■ To do:
The records below are to be duplicated exactly as they appear.

***** Data provided

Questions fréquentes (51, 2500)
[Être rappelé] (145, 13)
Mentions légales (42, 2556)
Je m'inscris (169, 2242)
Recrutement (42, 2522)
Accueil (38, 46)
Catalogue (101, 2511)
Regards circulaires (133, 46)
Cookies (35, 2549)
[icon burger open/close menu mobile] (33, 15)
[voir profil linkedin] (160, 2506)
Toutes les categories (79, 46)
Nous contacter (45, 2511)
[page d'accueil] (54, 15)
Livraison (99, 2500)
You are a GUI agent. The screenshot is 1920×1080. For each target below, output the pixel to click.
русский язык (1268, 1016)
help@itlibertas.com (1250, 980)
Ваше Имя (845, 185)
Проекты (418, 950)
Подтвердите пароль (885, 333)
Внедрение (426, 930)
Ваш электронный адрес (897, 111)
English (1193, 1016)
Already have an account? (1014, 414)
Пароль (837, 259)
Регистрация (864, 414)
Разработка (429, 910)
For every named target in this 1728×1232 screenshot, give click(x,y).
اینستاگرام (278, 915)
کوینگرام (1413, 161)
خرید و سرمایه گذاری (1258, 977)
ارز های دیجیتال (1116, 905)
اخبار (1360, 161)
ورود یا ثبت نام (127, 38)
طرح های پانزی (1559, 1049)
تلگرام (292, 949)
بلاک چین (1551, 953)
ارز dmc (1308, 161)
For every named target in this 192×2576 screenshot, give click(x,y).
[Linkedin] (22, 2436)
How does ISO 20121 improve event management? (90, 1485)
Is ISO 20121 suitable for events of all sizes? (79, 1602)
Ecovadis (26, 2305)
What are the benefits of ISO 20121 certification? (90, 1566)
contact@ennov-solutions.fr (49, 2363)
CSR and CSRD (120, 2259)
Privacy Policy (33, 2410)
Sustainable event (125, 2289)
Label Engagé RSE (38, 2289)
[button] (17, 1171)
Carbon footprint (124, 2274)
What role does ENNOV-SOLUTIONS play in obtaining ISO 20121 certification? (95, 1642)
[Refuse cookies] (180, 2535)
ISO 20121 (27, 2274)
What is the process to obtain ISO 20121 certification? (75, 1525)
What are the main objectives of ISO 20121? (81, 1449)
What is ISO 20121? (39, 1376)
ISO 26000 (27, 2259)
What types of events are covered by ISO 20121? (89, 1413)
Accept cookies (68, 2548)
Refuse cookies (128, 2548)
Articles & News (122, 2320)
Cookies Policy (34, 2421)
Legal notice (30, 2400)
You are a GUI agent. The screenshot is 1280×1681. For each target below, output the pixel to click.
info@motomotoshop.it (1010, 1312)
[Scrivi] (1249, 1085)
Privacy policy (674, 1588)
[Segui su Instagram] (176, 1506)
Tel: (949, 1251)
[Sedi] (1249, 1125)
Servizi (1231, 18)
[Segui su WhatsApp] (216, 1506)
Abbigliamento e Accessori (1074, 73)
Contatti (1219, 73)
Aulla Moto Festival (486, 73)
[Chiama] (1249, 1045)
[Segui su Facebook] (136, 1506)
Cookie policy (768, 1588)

**********

■ Solution to the exercise:
Questions fréquentes (51, 2500)
[Être rappelé] (145, 13)
Mentions légales (42, 2556)
Je m'inscris (169, 2242)
Recrutement (42, 2522)
Accueil (38, 46)
Catalogue (101, 2511)
Regards circulaires (133, 46)
Cookies (35, 2549)
[icon burger open/close menu mobile] (33, 15)
[voir profil linkedin] (160, 2506)
Toutes les categories (79, 46)
Nous contacter (45, 2511)
[page d'accueil] (54, 15)
Livraison (99, 2500)
You are a GUI agent. The screenshot is 1920×1080. For each target below, output the pixel to click.
русский язык (1268, 1016)
help@itlibertas.com (1250, 980)
Ваше Имя (845, 185)
Проекты (418, 950)
Подтвердите пароль (885, 333)
Внедрение (426, 930)
Ваш электронный адрес (897, 111)
English (1193, 1016)
Already have an account? (1014, 414)
Пароль (837, 259)
Регистрация (864, 414)
Разработка (429, 910)
For every named target in this 1728×1232 screenshot, give click(x,y).
اینستاگرام (278, 915)
کوینگرام (1413, 161)
خرید و سرمایه گذاری (1258, 977)
ارز های دیجیتال (1116, 905)
اخبار (1360, 161)
ورود یا ثبت نام (127, 38)
طرح های پانزی (1559, 1049)
تلگرام (292, 949)
بلاک چین (1551, 953)
ارز dmc (1308, 161)
For every named target in this 192×2576 screenshot, give click(x,y).
[Linkedin] (22, 2436)
How does ISO 20121 improve event management? (90, 1485)
Is ISO 20121 suitable for events of all sizes? (79, 1602)
Ecovadis (26, 2305)
What are the benefits of ISO 20121 certification? (90, 1566)
contact@ennov-solutions.fr (49, 2363)
CSR and CSRD (120, 2259)
Privacy Policy (33, 2410)
Sustainable event (125, 2289)
Label Engagé RSE (38, 2289)
[button] (17, 1171)
Carbon footprint (124, 2274)
What role does ENNOV-SOLUTIONS play in obtaining ISO 20121 certification? (95, 1642)
[Refuse cookies] (180, 2535)
ISO 20121 (27, 2274)
What is the process to obtain ISO 20121 certification? (75, 1525)
What are the main objectives of ISO 20121? (81, 1449)
What is ISO 20121? (39, 1376)
ISO 26000 (27, 2259)
What types of events are covered by ISO 20121? (89, 1413)
Accept cookies (68, 2548)
Refuse cookies (128, 2548)
Articles & News (122, 2320)
Cookies Policy (34, 2421)
Legal notice (30, 2400)
You are a GUI agent. The screenshot is 1280×1681. For each target below, output the pixel to click.
info@motomotoshop.it (1010, 1312)
[Scrivi] (1249, 1085)
Privacy policy (674, 1588)
[Segui su Instagram] (176, 1506)
Tel: (949, 1251)
[Sedi] (1249, 1125)
Servizi (1231, 18)
[Segui su WhatsApp] (216, 1506)
Abbigliamento e Accessori (1074, 73)
Contatti (1219, 73)
Aulla Moto Festival (486, 73)
[Chiama] (1249, 1045)
[Segui su Facebook] (136, 1506)
Cookie policy (768, 1588)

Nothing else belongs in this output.